[Einträge zum Auffinden von Text und Elementen]
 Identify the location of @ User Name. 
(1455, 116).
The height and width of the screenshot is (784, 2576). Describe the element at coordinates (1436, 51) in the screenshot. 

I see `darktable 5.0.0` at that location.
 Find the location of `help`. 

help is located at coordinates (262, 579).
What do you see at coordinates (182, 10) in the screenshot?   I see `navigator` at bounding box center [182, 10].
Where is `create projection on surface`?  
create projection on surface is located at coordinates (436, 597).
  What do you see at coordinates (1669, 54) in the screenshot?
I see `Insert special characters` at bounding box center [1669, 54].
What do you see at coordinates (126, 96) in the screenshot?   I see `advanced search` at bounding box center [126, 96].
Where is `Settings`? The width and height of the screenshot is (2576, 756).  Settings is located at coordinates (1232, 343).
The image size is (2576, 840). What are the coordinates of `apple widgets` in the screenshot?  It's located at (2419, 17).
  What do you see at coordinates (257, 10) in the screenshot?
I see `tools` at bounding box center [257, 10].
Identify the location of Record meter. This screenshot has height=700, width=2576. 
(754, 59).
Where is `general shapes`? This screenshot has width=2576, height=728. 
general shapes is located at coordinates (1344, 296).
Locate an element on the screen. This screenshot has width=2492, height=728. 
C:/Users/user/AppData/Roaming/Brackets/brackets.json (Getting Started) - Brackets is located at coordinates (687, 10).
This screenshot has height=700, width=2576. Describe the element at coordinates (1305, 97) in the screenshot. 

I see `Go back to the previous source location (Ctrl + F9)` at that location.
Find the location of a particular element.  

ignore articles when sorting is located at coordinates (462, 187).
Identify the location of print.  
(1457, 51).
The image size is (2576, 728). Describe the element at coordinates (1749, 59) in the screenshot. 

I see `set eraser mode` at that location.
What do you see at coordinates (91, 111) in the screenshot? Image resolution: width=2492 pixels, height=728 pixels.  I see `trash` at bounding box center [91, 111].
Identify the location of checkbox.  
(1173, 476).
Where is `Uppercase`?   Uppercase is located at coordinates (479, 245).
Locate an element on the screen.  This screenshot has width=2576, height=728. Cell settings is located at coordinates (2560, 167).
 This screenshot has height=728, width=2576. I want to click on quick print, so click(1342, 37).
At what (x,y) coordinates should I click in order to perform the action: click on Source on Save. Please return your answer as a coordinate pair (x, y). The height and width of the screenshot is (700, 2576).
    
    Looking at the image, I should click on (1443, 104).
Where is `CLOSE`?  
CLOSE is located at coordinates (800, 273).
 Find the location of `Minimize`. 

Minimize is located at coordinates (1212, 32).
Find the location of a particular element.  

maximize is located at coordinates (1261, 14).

Ziel der Übung
Gib die Zeilen vom Anfang bis einschließlich der Zeile mit „help is located at coordinates (262, 579).“ unverändert wieder.

Ergebnis der Aufgabe
 Identify the location of @ User Name. 
(1455, 116).
The height and width of the screenshot is (784, 2576). Describe the element at coordinates (1436, 51) in the screenshot. 

I see `darktable 5.0.0` at that location.
 Find the location of `help`. 

help is located at coordinates (262, 579).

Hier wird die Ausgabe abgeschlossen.